Indeed, the average debt a university student starting their course in September will incur over the course of their studies is around £50,000, according to data from the Institute for Fiscal Studies.2
Parents will be justifiably concerned, given that putting children through university is just one of several financial struggles they are likely to face. Nevertheless, while the numbers can seem intimidating, the key to affording a child’s education is to commit to a savings plan early on.
Many experts agree that tax-advantaged wrappers, such as ISAs and Junior ISAs, are among the most sensible ways for parents and grandparents to save for a child’s future. What’s more, putting the right plans in place can reduce the amount of Inheritance Tax (IHT) that needs to be paid out of an estate.
For instance, everyone can give away up to £3,000 a year that is not subject to IHT when they die. If this full £3,000 gifting allowance is put into a Junior Stocks & Shares ISA every year from a child’s birth, a tax-free sum of £87,664 could be available to the child by the time they hit 18, assuming a 5% annual growth rate.

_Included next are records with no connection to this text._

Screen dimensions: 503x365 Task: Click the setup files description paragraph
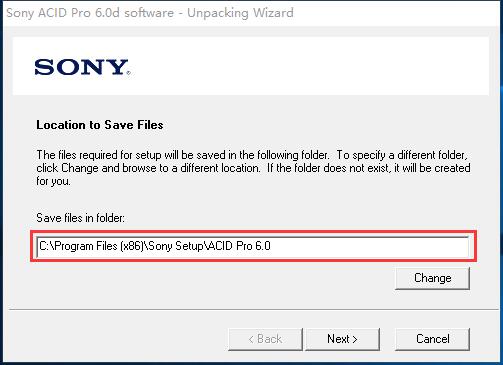[x=253, y=168]
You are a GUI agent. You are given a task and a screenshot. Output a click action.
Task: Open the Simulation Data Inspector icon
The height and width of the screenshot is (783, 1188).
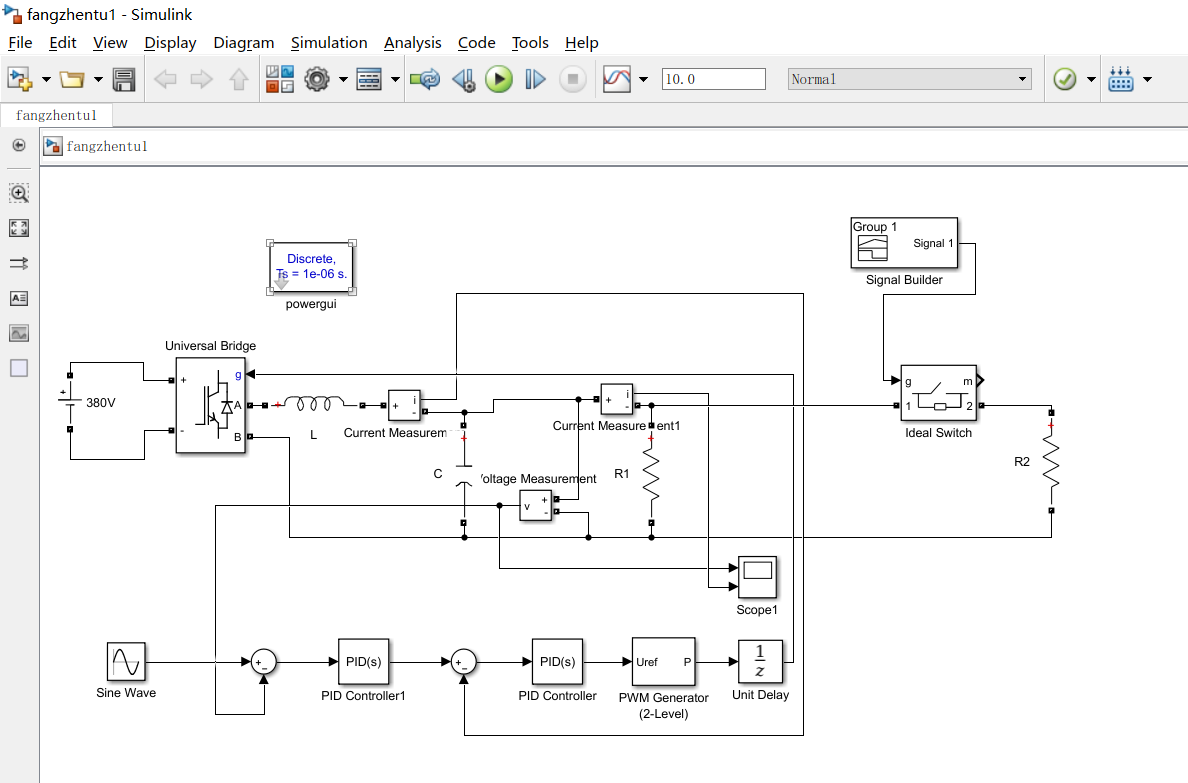pyautogui.click(x=616, y=79)
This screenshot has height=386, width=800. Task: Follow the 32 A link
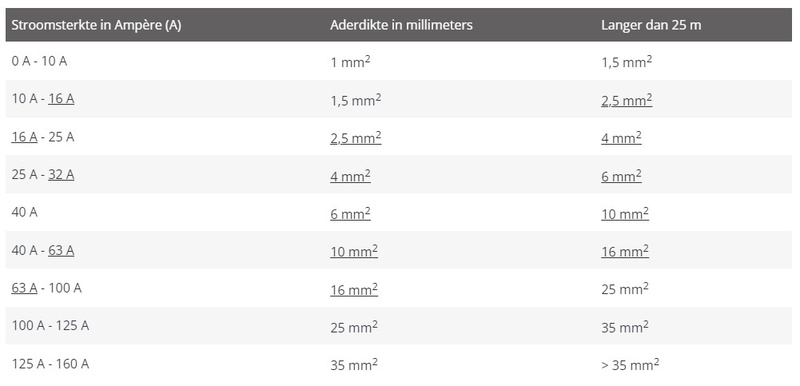pyautogui.click(x=61, y=174)
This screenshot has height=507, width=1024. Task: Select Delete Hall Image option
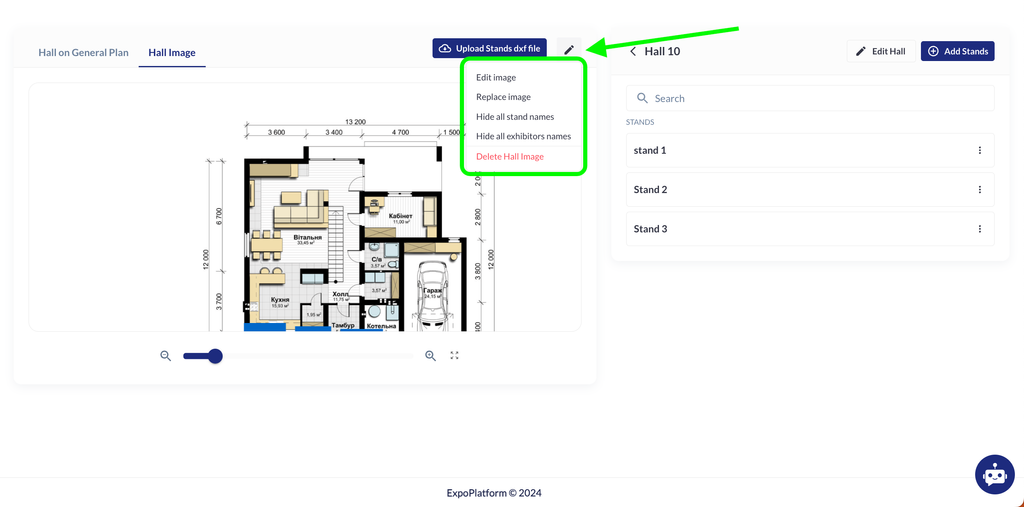510,156
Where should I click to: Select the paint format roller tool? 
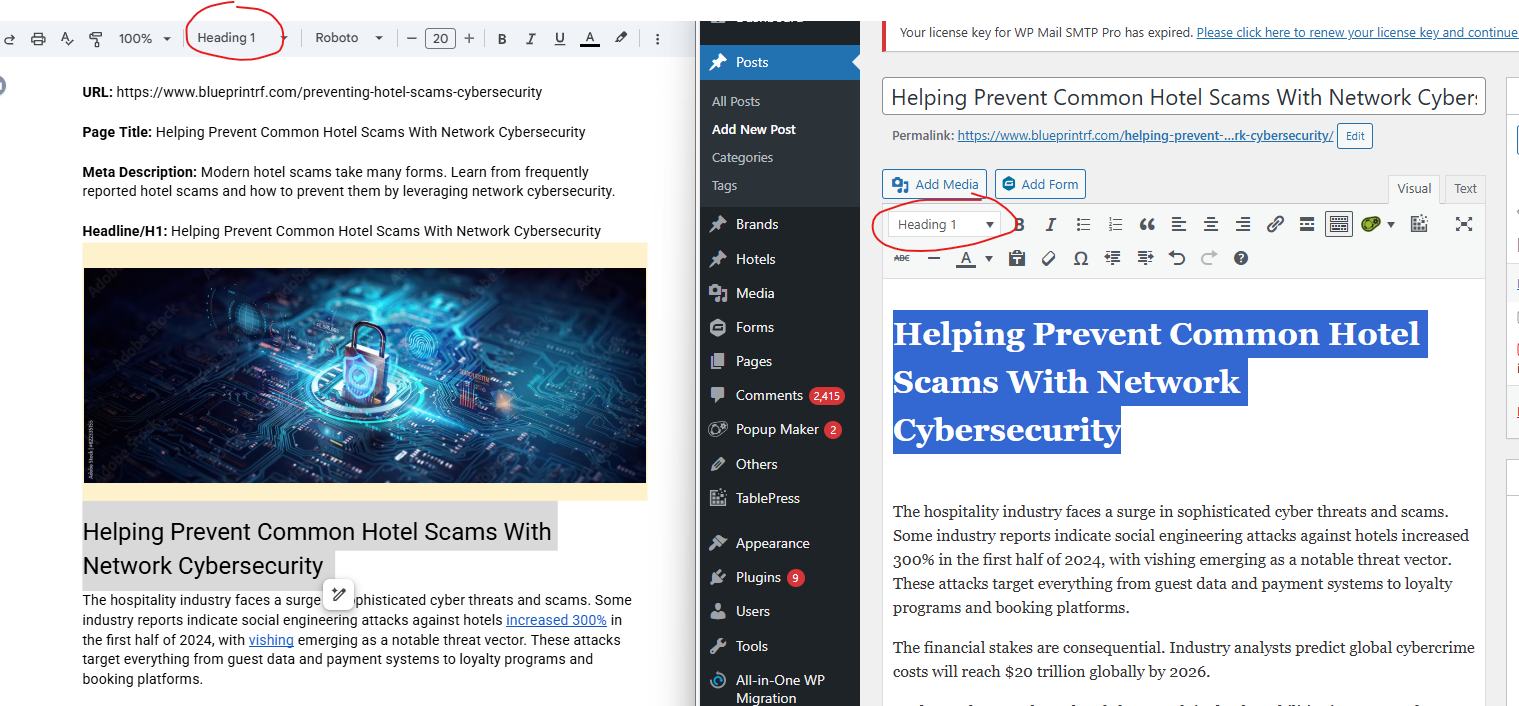(x=96, y=39)
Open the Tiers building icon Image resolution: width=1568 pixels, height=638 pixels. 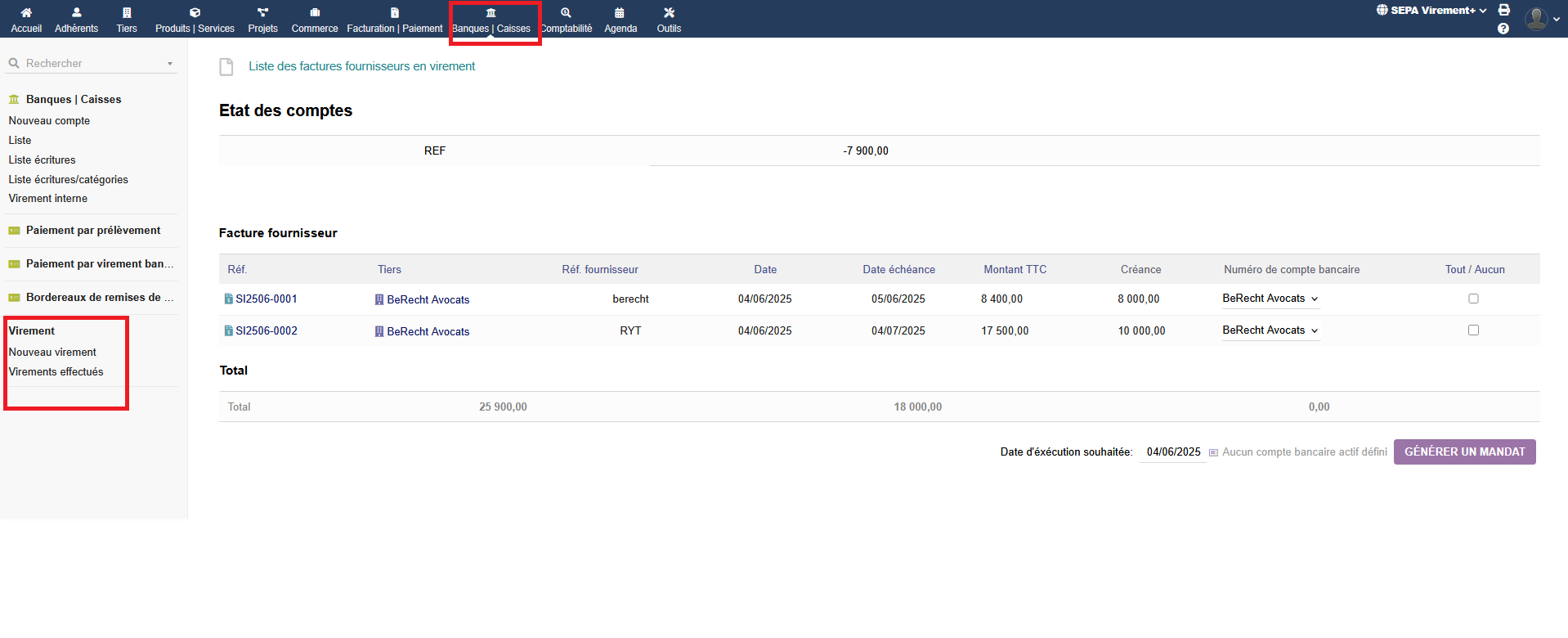click(x=127, y=13)
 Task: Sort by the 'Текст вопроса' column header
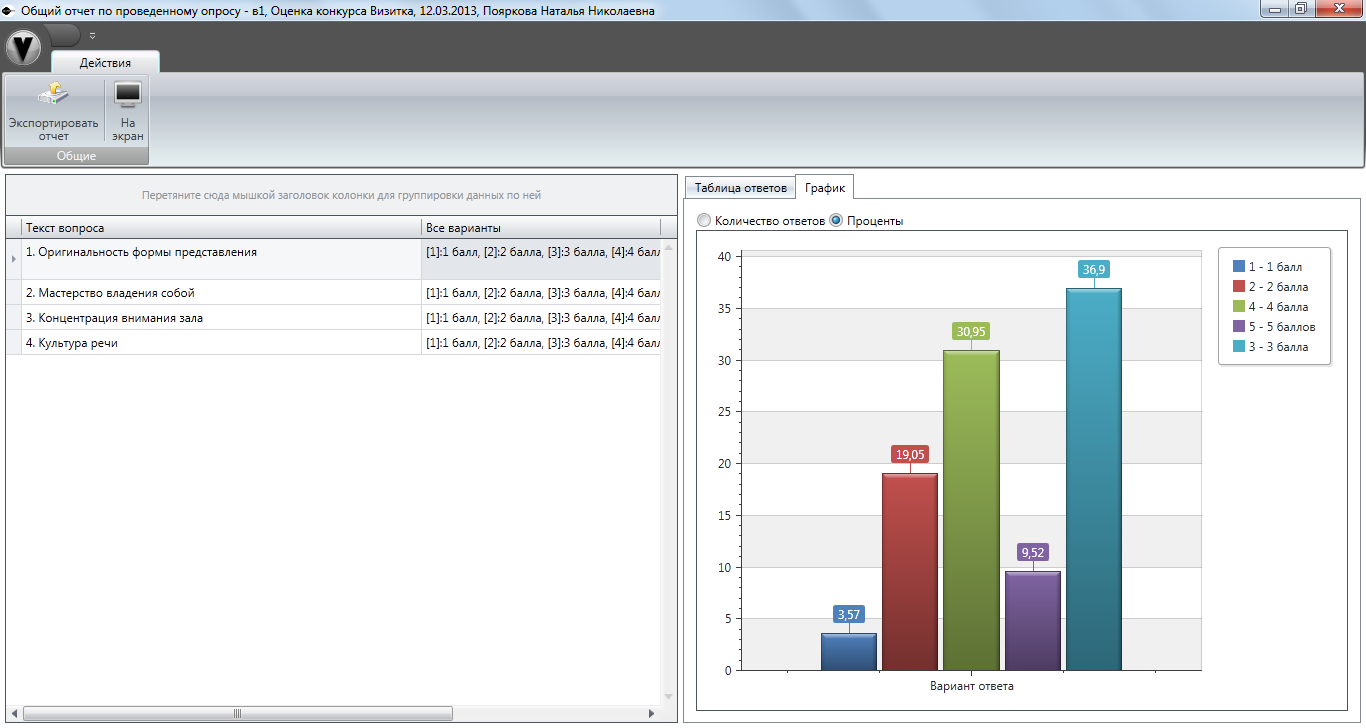[220, 228]

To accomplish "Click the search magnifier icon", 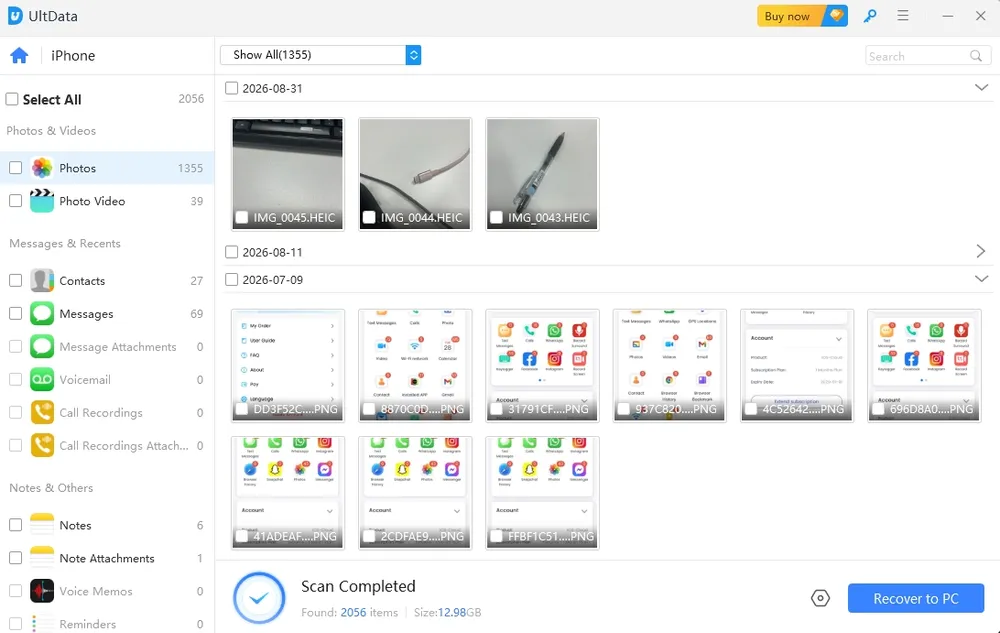I will point(976,56).
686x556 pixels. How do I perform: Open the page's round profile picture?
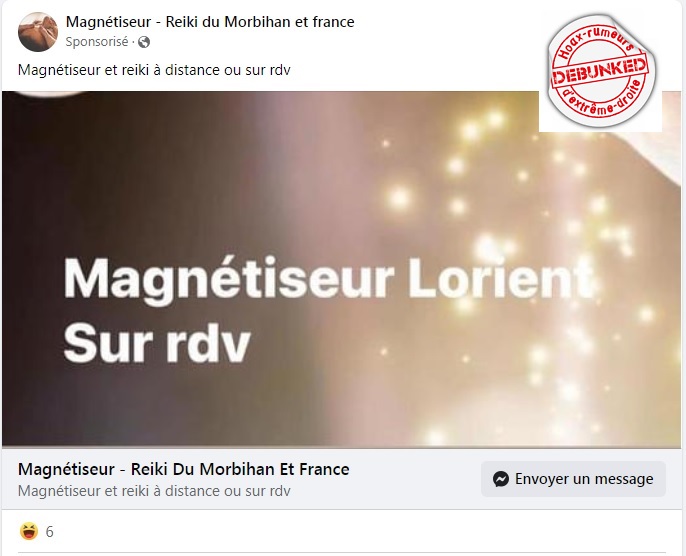coord(38,31)
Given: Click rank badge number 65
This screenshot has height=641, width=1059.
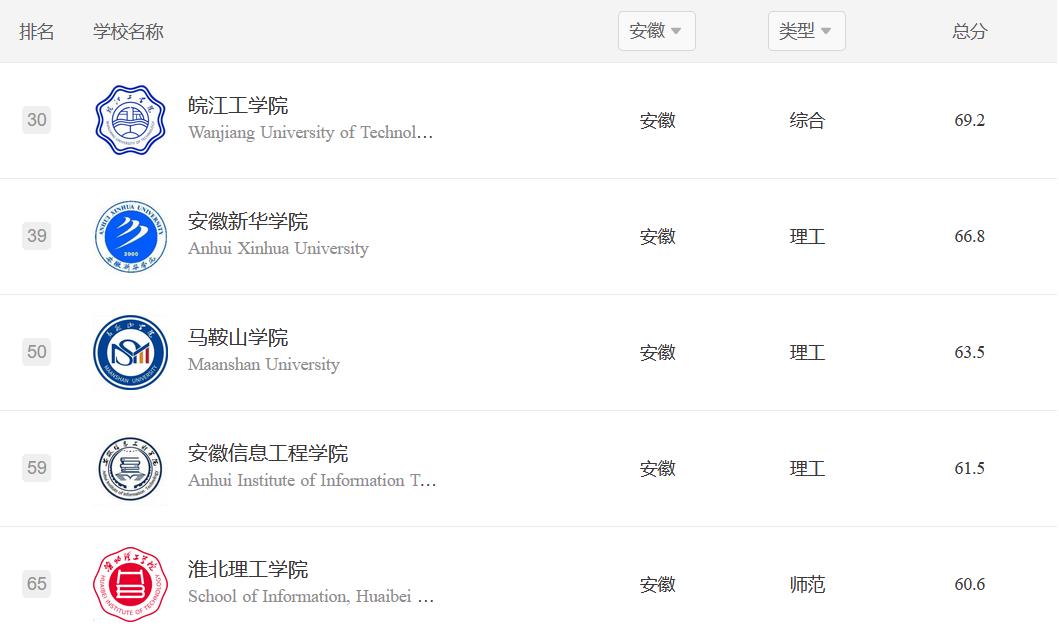Looking at the screenshot, I should (x=37, y=584).
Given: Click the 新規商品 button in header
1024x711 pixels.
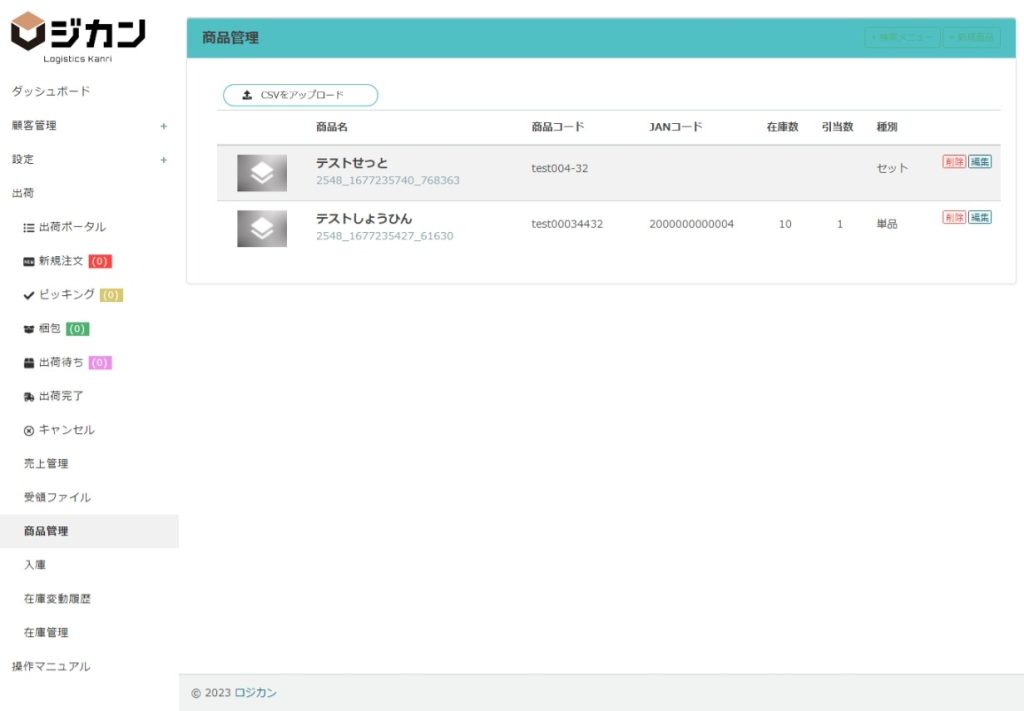Looking at the screenshot, I should (971, 38).
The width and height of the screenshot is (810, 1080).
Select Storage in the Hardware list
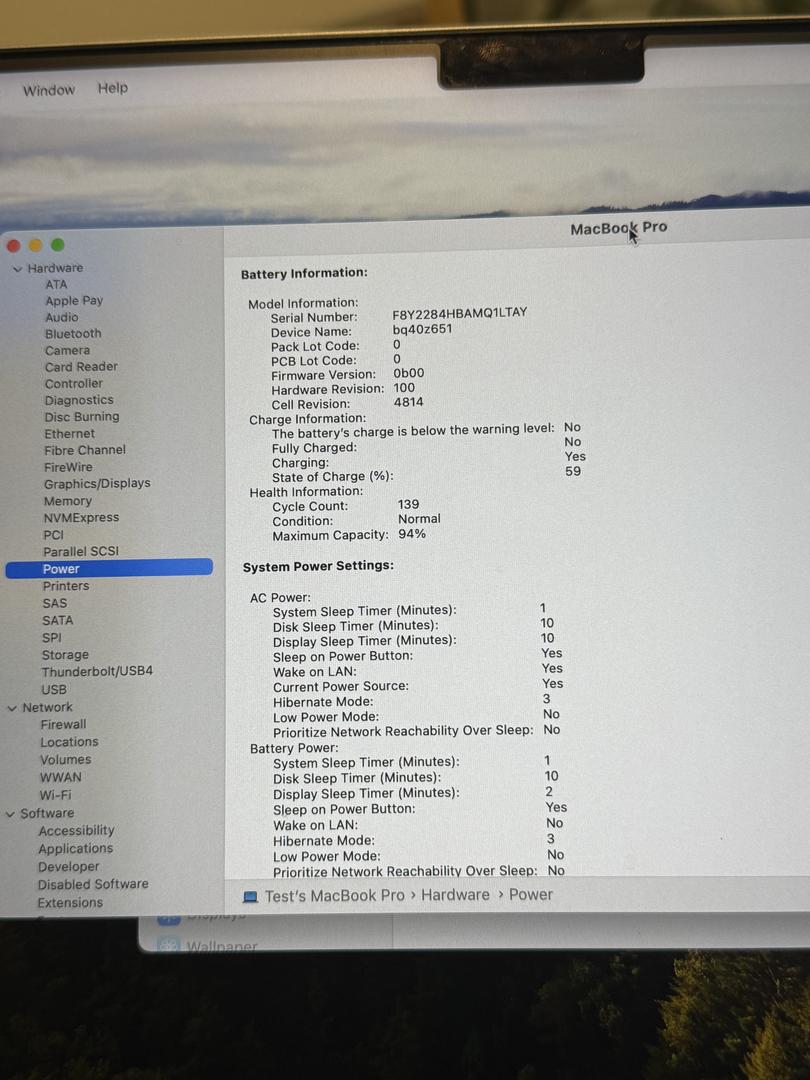[x=65, y=655]
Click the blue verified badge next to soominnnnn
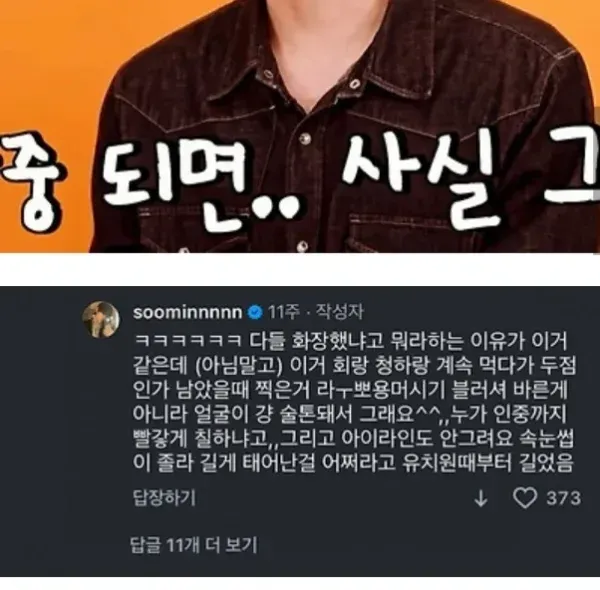The width and height of the screenshot is (600, 590). tap(255, 313)
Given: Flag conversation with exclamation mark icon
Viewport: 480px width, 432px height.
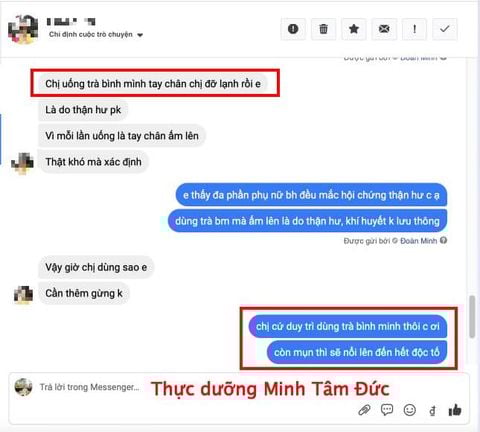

Of course, returns cannot be guaranteed and it would depend on the performance of the underlying investments and charges. However, making an early start with Junior ISA savings means that money could be locked away for a decade or more, so investing it with a long-term view should help build up a more significant sum. Careful thought should be given to the most appropriate investment strategy and this is where professional financial advice will really add value.
Better off a loan?
Then there's the question of whether your child should apply for a tuition fee loan and/or maintenance loan to cover the costs. Nobody really wants their children or grandchildren to start their working life in debt, but in some cases it can make financial sense. This is because the system is more like a tax – and one that favours low earners over high earners.
Your child will never have to repay a student loan if they never earn more than the repayment threshold (currently £25,000 a year, £2,083 a month or £480 a week for English or Welsh students who started their course on or after 1 September 2012). When the child earns more than this, they will have to repay 9% of their income above the threshold each month via PAYE or Self Assessment. Any remaining debt is wiped out after 30 years, so low earners can expect to have their loans written off after they have paid a relatively small amount of interest.
On the flip side, if your child gets a job with a significantly higher salary and sees this rise considerably each year, they will end up paying back considerably more than they borrowed. In this case, paying off the fees upfront could beat taking out a loan.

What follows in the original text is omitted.